Friday, August 18, 2017

process text streams using filters (sort,nl,wc,expand,cut,paste)



We can see the number of text files,that we created.

[ user@tcox1 ~]$ mkdir tmp
[ user@tcox1 ~]$  ll
[ user@tcox1 ~]$  cd tmp
[ user@tcox1 tmp]$  cp ../* .txt

these are the text files,we are going to deal with.
The first command,we are going to cover is sorting:
It allows us to sort either numerically or alphabetically.
Starting by default,column zero.


[ user@tcox1 tmp]$  cat numbers.txt
1
5
10
13
55
511
6
2
49

[ user@tcox1 tmp]$ sort numbers.txt

[ user@tcox1 tmp]$  sort -n numbers.txt

1
2
5
6
10
13
49
55
511

[ user@tcox1 tmp]$  cat alpha

The sort command doesn’t change the original file.
We want to sort the values in the file and have it actually captured that output and redirect to

another file.


[ user@tcox1 tmp]$  sort alpha.txt   >  sortedalpha.txt
[ user@tcox1 tmp]$ cat sorted alpha.txt


alpha
beta
epsilon
gamma
theta
zeta

[ user@tcox1 tmp]$

How we number lines in a file?
à nl command helps us to numbering the line.

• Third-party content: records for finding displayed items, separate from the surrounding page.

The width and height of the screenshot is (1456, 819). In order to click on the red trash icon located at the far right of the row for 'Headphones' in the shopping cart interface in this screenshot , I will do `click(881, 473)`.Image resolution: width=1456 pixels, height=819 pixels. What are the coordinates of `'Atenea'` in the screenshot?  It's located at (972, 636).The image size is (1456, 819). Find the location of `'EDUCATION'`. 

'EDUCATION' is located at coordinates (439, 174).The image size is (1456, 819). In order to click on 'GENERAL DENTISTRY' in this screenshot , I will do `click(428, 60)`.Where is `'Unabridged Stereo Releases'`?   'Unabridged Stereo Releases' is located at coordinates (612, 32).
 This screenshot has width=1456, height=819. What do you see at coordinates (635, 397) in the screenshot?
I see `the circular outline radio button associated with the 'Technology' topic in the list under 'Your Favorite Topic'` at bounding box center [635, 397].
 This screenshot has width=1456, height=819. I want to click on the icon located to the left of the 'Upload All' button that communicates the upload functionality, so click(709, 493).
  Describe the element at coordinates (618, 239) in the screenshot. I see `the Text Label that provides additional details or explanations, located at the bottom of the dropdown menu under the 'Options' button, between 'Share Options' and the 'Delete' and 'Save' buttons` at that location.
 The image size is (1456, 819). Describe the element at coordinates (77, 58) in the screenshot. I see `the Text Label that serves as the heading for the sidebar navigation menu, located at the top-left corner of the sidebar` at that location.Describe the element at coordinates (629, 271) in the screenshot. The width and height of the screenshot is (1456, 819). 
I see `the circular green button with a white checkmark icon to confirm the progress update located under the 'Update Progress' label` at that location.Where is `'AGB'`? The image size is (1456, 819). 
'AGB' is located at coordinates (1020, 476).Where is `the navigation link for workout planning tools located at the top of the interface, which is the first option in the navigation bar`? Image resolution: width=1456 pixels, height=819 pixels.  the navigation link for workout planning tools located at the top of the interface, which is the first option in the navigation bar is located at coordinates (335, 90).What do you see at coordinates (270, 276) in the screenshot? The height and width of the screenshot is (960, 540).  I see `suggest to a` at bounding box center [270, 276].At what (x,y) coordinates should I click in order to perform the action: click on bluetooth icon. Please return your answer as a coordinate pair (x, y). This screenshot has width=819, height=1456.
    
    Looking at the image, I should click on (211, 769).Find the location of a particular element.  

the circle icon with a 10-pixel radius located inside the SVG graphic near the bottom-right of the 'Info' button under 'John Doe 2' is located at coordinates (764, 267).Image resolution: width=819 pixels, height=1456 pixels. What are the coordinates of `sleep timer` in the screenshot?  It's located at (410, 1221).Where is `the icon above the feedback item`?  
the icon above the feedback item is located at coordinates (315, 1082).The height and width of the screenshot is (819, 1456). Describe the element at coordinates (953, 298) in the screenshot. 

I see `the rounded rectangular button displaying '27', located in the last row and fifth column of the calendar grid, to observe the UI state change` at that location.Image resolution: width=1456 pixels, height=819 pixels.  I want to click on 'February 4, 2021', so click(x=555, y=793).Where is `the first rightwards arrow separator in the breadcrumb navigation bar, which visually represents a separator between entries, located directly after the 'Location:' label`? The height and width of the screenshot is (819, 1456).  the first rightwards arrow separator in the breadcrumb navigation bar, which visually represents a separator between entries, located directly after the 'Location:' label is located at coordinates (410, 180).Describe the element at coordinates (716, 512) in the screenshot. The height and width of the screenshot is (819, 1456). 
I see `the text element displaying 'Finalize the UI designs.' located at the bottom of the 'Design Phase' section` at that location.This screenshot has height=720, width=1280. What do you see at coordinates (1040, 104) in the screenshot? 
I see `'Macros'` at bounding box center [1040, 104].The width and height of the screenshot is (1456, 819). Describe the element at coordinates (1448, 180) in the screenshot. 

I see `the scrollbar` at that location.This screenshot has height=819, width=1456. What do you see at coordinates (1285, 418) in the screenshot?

[ user@tcox1 tmp]$ cat /etc/passwd

adm: x : 3 : 4 adm : /var/adm: /sbin/nologin
lp:x: 4 : 7 :lp: /var/spool/lpd: /sbin/nologin


[ user@tcox1 tmp]$ nl  cat /etc/passwd



It will assign the line number to the file,
If I have blank lines in the /etc/passwd

If you want to assign the line number to the blank line:

In this case,we don’t have any blank lines in the /etc/passwd
The account of lines,numbers and words in the file.

Word count(wc):count the number of words,lines and numbers




[ user@tcox1 tmp]$  wc  -l  /etc/passwd
31  /etc/passwd

[ user@tcox1 tmp]$ wc -w  cat /etc/passwd
50  /etc/passwd

[ user@tcox1 tmp]$ wc -c   /etc/passwd
1538  /etc/passwd

[ user@tcox1 tmp]$ ls -al  /etc/passwd


1538 bytes or characters.
It is often used in a conjunction with a command.
If I want to know number of lines in a particular directory:

This is the process of pipelining or processing the text stream in to the output.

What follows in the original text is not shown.